# Are my plants getting too much light?



## Heartagramtc (Jul 24, 2011)

I just got some 14w LED's and I installed two of them into my exoterra 3 light hood. one on each end. These lights are BRIGHT but my worry is lately I've noticed my plants have seemed like they are getting burned. Also one of my orchids is turning a dark purple, not sure whats going on there. Ill post some pics so you can see. I have currently moved one of the lights to the center and am just using one LED at the moment. 

Orchid:




Bromeliad:


Other plants:




Should I worry? Do I need to move the lights up more? Im just not sure.


----------



## Heartagramtc (Jul 24, 2011)

Bump, 

Anyone?


----------



## dapjansen (Aug 22, 2012)

I noticed nobody is responding, I'll give you my 2 cents..
I'm pretty new to the viv. hobby so I can't tell you exactly what to do.
But I'll suggest to 'play around' with your lightening and observe what the results will be. And with playing I mean, move the light up/down and/or cut down the amount of hours you're burning your lights.
In the beginning of my vivarium I had two different lights going. Due to slight yellowing of one plant I had to move the second light and decided to turn it on only a few hours during the day. This had a great positive impact on my overall temperature and plant growth.
Besides light, it obviously depends on the plants and plant location if they will do well in your viv. (some plants need more shade than others).

Hope this will help.


----------



## L8apex (May 2, 2014)

Could you give the size of the tank, a full tank shot, substrate type, misting schedule? We could help you more then  oh and vent/circ situation too


----------



## Heartagramtc (Jul 24, 2011)

L8apex said:


> Could you give the size of the tank, a full tank shot, substrate type, misting schedule? We could help you more then  oh and vent/circ situation too


Yes! I forgot all that!

Exo-terra 24x18x24, I have a false floor with ABG mix copied from Frogboys thread. With a layer of oak then Magnolia leaf litter. My mistking is running 3 times a day, 15sec each time. 9am, 2pm, 7pm. I have a computer fan in the viv but I had to make a dimmer for it because it was blowing too much air and drying out the tank. It keeps the glass clear, but makes it hard for the misters to reach the background to keep it moist. Vent is a 1" strip across the top in the front, as well as the exoterra vent under the doors. 

FTS. 


Here you can see the fan in the brown cube up top. 


Top vent


----------



## L8apex (May 2, 2014)

Hmm, looks good. Hopefully Antone, Mike, Ray or someone else chimes in.

The purple orchid is sort of in a dimmer area between the lights, so I don't think it's too bright, but can't say for sure. I have broms pretty close to some 20W grow and glows that do great, maybe that brom doesn't love bright light? is there sphagnum by the base and is the mister hitting there? 

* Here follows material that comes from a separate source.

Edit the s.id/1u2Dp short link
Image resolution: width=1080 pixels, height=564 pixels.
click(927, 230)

I might mist more often until everything is more established, then later you can let the fan run quicker because the plants will boost the humidity more. And/or turn off the fan when misting


----------



## L8apex (May 2, 2014)

Really nice viv btw!


----------



## Heartagramtc (Jul 24, 2011)

L8apex said:


> Hmm, looks good. Hopefully Antone, Mike, Ray or someone else chimes in.
> 
> The purple orchid is sort of in a dimmer area between the lights, so I don't think it's too bright, but can't say for sure. I have broms pretty close to some 20W grow and glows that do great, maybe that brom doesn't love bright light? is there sphagnum by the base and is the mister hitting there?
> 
> I might mist more often until everything is more established, then later you can let the fan run quicker because the plants will boost the humidity more. And/or turn off the fan when misting


Yeah not sure about the orchid, its Restrepia contorta. It started blooming, but im not sure if its because it went into "survival mode", or it likes the conditions. That bromeliad is the only one that looks burnt, it was also one from the local hardware store, that has 4 pups coming from it. There is sphagnum at the base, and the roots are growing well, it does get misted. 

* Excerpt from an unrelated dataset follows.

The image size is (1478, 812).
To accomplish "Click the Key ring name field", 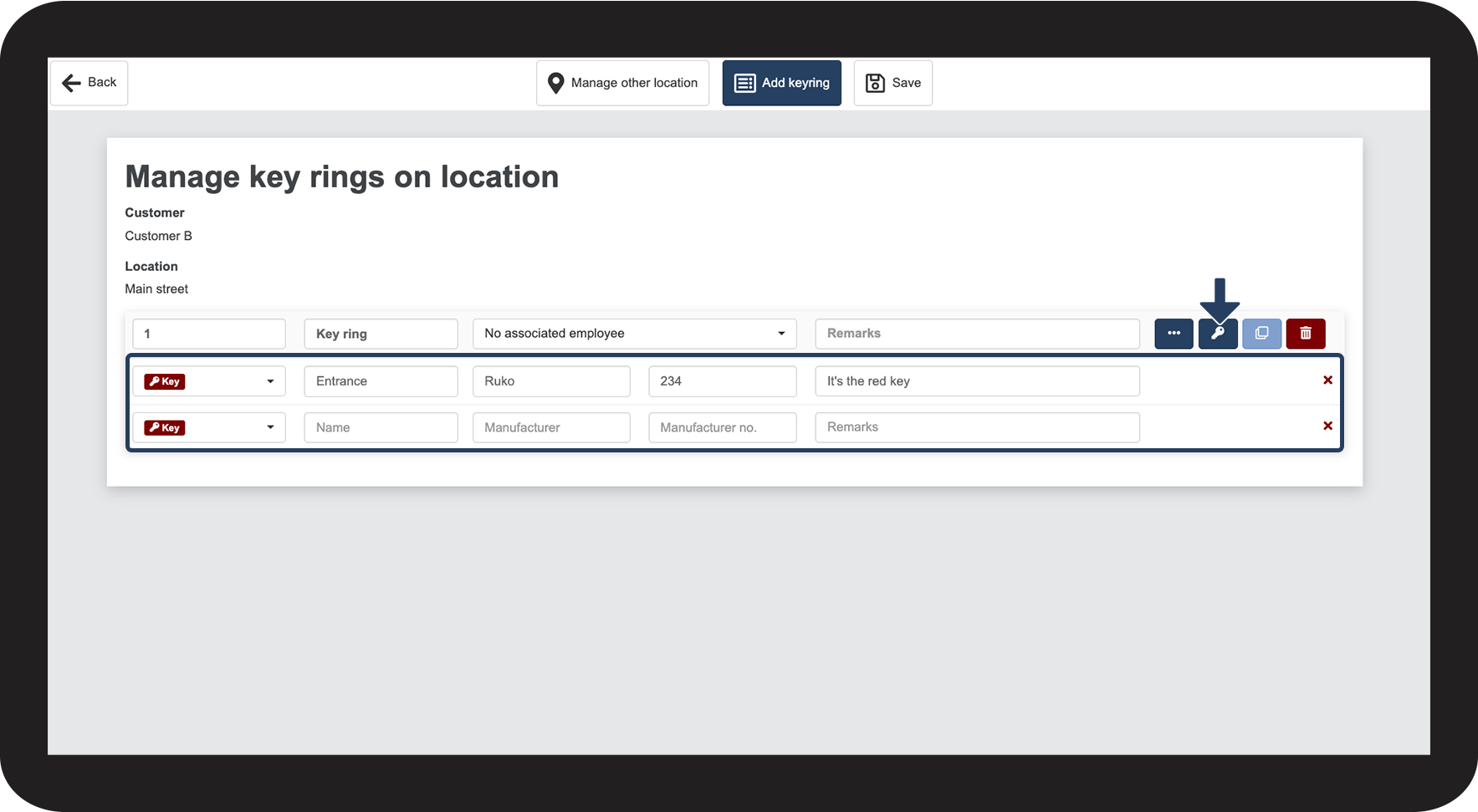I will pyautogui.click(x=381, y=334).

Everything has been in the tank for months, I've just gotten the mistking. I like the idea of turning off the fan when the mister is going, I'll have to find another timer, and I will have it turn off before the mister comes on, then back on a minute or two after its been running.


----------



## L8apex (May 2, 2014)

Oh sorry I thought it was new. the background looks pretty dry to me, stuff should be growing on it and it should be all damp most of the time. Well maybe that's by design, but I'd try five mistings a day for a week or two and see what happens.

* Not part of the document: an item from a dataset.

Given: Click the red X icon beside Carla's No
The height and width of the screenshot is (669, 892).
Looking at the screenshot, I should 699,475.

Hardware stores usually sell broms that have flowered, which means (I think) they only have around a year left to live. Maybe it's just dying, if so stick the pups there.


----------



## lando (Sep 10, 2010)

I'm by no means an orchid expert but, when leaves turn purple, it's a good indication of too much light. You may want to try moving it to a spot where the light intensity isn't so strong. If I remember correctly that particular orchid only needs 500-1500 foot candles of light intensity.


----------



## Heartagramtc (Jul 24, 2011)

L8apex said:


> Oh sorry I thought it was new. the background looks pretty dry to me, stuff should be growing on it and it should be all damp most of the time. Well maybe that's by design, but I'd try five mistings a day for a week or two and see what happens.
> 
> Hardware stores usually sell broms that have flowered, which means (I think) they only have around a year left to live. Maybe it's just dying, if so stick the pups there.


Yeah, the fan would cause the mister to not hit the BG, but if I dont have the fan running it looks like the tank stays too wet. the glass doesn't de-fog. 

I've since turned the fan off, and the BG has been getting more saturated, I will leave the tank to run with the fan off, and still mist 3 times for 15sec each time. If it seems to be getting too wet I will turn the fan on for a hour or so to help cycle the air. 

Yeah the bromeliad was one from a hardware store that flowered, i cut the flower out and there are 4 pups growing. I have two other neoregelia in the tank but they have no "yellowing" or "burning" to them. They are very vibrant and holding their colors well.


----------



## Heartagramtc (Jul 24, 2011)

lando said:


> I'm by no means an orchid expert but, when leaves turn purple, it's a good indication of too much light. You may want to try moving it to a spot where the light intensity isn't so strong. If I remember correctly that particular orchid only needs 500-1500 foot candles of light intensity.


Thats what I'm worried about, I don't really have anywhere to move it, unless I relocate the marcgravia elsewhere. But it seems to like where it is, and I dont want to lose that cutting. Maybe I can fasten is onto a cork slab and just hang it off the side of the tank where there is less light? How would one adhere or attach a cork slab to an existing glass wall with moisture?


----------



## dravenxavier (Mar 12, 2008)

Some of my orchids get some purple on them, particularly ones that are in the upper regions of my tanks. However, it doesn't seem to slow them down any. I have taken to shading part of one of my tanks with some no-see-um mesh under the light, though.


----------



## epiphytes etc. (Nov 22, 2010)

Your plants are fine. They may show some light stress at first, but I find it hard to believe they can burn from LEDs. Give them some time to adapt to the higher light levels, maybe mist a little extra at peak heat.


----------